**Task prompt**: The line containing "PC Build Guide – May 2018 (216, 672)" marks the end: restate word for word every line from the first line of the entries below through that one.

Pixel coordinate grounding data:
····················

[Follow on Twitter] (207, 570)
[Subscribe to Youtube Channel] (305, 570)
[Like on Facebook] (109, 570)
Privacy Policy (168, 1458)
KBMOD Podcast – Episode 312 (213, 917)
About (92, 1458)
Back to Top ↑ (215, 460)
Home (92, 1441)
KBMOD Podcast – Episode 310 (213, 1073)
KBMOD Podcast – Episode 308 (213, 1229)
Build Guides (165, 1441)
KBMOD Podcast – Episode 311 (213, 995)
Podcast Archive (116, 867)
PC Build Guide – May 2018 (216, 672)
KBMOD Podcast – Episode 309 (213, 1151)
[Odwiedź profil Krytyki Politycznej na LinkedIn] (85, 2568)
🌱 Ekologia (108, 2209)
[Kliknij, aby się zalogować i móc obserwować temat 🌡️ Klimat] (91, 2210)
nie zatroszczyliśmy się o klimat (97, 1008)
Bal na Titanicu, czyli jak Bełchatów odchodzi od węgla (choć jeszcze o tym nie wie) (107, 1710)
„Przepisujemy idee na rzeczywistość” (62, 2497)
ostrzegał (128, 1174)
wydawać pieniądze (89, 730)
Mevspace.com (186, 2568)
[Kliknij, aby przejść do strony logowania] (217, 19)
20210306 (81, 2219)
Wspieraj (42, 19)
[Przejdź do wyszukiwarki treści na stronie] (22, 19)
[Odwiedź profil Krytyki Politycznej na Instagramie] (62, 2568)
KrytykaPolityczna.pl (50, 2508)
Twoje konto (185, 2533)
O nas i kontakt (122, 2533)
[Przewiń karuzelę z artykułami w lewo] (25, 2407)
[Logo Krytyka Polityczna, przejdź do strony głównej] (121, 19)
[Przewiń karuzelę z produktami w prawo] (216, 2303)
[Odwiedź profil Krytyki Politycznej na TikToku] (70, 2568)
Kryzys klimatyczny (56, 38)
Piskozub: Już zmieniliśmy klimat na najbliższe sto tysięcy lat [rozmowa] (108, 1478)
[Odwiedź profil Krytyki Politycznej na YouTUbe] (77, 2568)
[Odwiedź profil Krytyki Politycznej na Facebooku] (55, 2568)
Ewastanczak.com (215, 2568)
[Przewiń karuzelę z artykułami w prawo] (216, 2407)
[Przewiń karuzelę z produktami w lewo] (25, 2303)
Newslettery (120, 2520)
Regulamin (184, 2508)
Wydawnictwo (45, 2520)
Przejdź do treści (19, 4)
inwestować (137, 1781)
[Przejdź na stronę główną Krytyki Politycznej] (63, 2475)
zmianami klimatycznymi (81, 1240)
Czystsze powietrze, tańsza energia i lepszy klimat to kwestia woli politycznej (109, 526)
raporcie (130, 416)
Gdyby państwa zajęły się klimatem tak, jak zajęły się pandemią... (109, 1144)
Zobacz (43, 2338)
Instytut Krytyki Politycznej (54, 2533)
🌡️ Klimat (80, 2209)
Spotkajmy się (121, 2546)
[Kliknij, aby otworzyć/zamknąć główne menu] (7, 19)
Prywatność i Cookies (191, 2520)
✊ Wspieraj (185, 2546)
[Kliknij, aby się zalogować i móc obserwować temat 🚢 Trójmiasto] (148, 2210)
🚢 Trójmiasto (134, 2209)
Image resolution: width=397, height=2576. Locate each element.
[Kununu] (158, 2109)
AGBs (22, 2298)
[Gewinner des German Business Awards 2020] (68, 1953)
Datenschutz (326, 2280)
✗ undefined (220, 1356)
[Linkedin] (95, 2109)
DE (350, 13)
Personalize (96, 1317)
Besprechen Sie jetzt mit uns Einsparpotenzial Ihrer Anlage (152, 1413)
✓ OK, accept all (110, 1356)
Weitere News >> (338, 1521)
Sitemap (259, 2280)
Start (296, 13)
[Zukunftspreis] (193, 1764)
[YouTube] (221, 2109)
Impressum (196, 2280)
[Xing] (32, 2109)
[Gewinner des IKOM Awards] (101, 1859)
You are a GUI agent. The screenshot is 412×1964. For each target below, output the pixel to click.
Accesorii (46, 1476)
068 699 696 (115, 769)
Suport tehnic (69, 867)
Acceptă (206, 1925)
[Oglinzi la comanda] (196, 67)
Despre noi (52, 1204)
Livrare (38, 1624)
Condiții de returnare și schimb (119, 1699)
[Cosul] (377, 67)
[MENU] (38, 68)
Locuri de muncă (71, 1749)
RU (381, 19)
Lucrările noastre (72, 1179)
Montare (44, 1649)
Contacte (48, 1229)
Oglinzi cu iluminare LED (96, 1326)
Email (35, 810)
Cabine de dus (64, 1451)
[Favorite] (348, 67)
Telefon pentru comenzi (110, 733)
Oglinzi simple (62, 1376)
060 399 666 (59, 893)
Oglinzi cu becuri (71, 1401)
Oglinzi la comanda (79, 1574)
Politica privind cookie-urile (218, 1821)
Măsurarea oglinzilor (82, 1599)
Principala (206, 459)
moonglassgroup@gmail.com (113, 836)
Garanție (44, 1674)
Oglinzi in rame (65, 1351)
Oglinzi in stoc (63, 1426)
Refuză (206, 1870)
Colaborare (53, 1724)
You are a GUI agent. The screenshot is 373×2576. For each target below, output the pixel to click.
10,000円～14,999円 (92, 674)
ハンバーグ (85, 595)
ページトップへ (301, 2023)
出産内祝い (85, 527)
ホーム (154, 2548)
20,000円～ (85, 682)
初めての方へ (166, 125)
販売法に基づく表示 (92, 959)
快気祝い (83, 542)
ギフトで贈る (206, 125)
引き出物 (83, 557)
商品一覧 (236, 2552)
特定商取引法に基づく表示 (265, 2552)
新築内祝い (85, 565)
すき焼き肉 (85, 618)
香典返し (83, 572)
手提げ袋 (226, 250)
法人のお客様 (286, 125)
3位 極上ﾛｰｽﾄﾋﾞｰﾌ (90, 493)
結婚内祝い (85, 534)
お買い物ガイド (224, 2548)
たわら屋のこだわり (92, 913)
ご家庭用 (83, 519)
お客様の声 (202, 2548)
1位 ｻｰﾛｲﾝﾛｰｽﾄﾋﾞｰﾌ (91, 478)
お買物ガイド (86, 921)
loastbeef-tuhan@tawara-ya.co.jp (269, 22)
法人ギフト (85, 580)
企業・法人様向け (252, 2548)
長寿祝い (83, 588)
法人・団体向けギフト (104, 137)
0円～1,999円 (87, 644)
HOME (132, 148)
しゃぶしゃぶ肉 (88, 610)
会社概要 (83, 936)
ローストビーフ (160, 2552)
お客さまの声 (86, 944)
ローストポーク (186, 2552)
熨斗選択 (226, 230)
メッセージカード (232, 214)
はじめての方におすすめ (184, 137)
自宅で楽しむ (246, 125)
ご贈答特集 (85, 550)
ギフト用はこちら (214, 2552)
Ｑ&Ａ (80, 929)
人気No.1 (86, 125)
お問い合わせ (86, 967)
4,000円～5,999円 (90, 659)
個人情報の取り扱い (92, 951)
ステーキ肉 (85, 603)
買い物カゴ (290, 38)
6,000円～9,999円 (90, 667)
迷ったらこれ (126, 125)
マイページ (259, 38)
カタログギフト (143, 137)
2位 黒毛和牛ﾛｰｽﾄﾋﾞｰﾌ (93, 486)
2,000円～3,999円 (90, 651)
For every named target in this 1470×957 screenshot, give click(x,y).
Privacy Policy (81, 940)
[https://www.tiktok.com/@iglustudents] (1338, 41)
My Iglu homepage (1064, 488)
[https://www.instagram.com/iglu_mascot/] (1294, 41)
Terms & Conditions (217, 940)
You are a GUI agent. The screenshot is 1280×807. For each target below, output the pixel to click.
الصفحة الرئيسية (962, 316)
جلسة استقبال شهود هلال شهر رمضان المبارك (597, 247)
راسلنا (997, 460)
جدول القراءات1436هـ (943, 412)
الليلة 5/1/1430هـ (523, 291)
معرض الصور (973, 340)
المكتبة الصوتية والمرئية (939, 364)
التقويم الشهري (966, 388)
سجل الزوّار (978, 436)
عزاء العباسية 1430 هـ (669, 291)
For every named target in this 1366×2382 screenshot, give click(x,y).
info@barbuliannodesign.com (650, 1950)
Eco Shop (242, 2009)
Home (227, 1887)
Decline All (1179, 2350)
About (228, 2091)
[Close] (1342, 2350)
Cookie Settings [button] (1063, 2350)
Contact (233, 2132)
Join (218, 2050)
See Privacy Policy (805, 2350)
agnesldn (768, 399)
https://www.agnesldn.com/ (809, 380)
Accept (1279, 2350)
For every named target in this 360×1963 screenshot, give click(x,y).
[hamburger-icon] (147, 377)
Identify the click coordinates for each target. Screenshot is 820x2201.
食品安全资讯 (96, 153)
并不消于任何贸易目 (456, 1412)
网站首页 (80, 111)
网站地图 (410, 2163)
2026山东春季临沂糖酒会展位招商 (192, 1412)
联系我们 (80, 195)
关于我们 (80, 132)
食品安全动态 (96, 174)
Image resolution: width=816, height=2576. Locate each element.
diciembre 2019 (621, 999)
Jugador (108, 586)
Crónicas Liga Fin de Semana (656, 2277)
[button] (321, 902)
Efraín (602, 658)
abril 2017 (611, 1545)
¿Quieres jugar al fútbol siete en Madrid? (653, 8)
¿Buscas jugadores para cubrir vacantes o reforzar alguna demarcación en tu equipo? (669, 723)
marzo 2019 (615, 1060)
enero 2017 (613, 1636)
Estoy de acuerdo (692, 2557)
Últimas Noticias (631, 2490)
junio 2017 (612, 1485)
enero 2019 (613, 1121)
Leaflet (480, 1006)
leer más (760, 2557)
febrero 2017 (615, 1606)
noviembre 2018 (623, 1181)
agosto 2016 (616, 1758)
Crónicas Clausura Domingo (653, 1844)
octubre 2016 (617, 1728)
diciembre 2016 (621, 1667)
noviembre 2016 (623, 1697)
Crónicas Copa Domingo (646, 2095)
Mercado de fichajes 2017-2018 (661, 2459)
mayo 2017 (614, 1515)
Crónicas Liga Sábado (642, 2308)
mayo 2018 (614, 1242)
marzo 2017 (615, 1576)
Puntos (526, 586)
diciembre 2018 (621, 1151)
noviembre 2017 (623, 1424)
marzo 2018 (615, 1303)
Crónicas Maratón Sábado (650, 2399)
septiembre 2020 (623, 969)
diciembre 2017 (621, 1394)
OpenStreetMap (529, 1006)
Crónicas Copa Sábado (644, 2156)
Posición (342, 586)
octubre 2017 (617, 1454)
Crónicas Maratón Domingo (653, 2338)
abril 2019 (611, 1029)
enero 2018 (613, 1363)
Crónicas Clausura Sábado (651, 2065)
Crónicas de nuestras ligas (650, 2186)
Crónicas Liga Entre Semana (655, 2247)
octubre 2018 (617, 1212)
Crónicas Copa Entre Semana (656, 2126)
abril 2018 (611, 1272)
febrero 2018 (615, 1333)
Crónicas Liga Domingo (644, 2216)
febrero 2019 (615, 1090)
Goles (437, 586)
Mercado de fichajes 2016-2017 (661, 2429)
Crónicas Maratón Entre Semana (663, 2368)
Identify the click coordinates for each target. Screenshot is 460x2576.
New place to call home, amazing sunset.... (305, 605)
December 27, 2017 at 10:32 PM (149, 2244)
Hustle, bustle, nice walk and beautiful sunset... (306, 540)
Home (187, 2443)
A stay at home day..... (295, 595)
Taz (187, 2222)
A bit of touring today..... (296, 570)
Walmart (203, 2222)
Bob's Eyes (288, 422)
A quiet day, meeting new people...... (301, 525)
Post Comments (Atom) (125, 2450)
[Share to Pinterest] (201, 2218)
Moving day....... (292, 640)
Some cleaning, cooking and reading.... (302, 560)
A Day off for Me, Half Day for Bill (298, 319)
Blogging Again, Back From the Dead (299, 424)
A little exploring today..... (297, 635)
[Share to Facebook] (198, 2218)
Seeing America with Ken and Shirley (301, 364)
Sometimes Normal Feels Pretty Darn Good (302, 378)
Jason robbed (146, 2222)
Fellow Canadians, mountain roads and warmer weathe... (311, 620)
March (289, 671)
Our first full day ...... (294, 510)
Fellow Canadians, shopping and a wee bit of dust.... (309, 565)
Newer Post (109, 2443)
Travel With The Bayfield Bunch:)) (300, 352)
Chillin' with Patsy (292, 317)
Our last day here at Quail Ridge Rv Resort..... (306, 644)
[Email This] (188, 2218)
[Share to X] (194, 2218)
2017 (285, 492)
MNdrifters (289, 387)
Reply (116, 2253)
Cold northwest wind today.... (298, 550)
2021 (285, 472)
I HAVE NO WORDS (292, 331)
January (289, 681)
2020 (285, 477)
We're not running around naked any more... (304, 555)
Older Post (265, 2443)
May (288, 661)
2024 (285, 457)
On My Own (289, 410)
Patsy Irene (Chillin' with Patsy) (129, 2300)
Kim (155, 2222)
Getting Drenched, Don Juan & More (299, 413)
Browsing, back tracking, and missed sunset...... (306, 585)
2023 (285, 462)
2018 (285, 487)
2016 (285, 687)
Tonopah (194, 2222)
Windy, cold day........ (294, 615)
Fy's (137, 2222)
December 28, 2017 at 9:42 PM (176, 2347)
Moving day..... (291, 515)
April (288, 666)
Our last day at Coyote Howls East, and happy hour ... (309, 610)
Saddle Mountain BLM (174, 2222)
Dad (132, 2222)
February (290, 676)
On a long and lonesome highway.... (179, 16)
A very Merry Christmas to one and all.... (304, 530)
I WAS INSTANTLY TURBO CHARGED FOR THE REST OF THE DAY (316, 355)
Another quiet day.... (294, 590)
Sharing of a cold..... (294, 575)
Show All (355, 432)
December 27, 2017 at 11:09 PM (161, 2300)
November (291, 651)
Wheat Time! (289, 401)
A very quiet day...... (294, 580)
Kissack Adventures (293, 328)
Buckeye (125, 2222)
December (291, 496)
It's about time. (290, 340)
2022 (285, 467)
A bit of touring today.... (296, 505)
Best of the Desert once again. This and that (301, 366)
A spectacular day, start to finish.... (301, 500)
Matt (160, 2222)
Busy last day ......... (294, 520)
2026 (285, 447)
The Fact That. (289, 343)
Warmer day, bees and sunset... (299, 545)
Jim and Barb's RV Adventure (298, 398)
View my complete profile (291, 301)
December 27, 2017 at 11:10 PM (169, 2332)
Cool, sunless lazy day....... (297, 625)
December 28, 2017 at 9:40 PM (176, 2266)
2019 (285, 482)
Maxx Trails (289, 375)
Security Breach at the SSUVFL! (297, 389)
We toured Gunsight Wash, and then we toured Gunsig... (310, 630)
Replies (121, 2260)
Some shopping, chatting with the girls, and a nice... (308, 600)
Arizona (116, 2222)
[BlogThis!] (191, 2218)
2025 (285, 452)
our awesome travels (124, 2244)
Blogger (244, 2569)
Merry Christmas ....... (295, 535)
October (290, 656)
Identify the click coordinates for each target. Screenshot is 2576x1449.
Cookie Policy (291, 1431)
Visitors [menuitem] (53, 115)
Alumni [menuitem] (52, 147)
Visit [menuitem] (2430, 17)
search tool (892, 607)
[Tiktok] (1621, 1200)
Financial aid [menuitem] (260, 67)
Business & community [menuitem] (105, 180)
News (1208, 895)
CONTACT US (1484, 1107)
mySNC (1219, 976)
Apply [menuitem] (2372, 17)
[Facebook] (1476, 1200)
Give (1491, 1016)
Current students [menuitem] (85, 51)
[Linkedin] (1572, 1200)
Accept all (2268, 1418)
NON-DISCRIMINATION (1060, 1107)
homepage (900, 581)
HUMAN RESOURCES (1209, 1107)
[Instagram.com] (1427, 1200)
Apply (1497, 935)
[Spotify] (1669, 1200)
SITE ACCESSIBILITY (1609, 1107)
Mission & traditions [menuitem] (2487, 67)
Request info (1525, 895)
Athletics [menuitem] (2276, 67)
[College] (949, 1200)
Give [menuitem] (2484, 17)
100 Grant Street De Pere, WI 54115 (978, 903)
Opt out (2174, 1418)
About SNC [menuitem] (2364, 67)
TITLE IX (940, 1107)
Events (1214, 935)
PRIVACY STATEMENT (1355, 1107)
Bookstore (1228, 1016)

····················

**Result of this exercise**:
[Follow on Twitter] (207, 570)
[Subscribe to Youtube Channel] (305, 570)
[Like on Facebook] (109, 570)
Privacy Policy (168, 1458)
KBMOD Podcast – Episode 312 (213, 917)
About (92, 1458)
Back to Top ↑ (215, 460)
Home (92, 1441)
KBMOD Podcast – Episode 310 (213, 1073)
KBMOD Podcast – Episode 308 (213, 1229)
Build Guides (165, 1441)
KBMOD Podcast – Episode 311 (213, 995)
Podcast Archive (116, 867)
PC Build Guide – May 2018 (216, 672)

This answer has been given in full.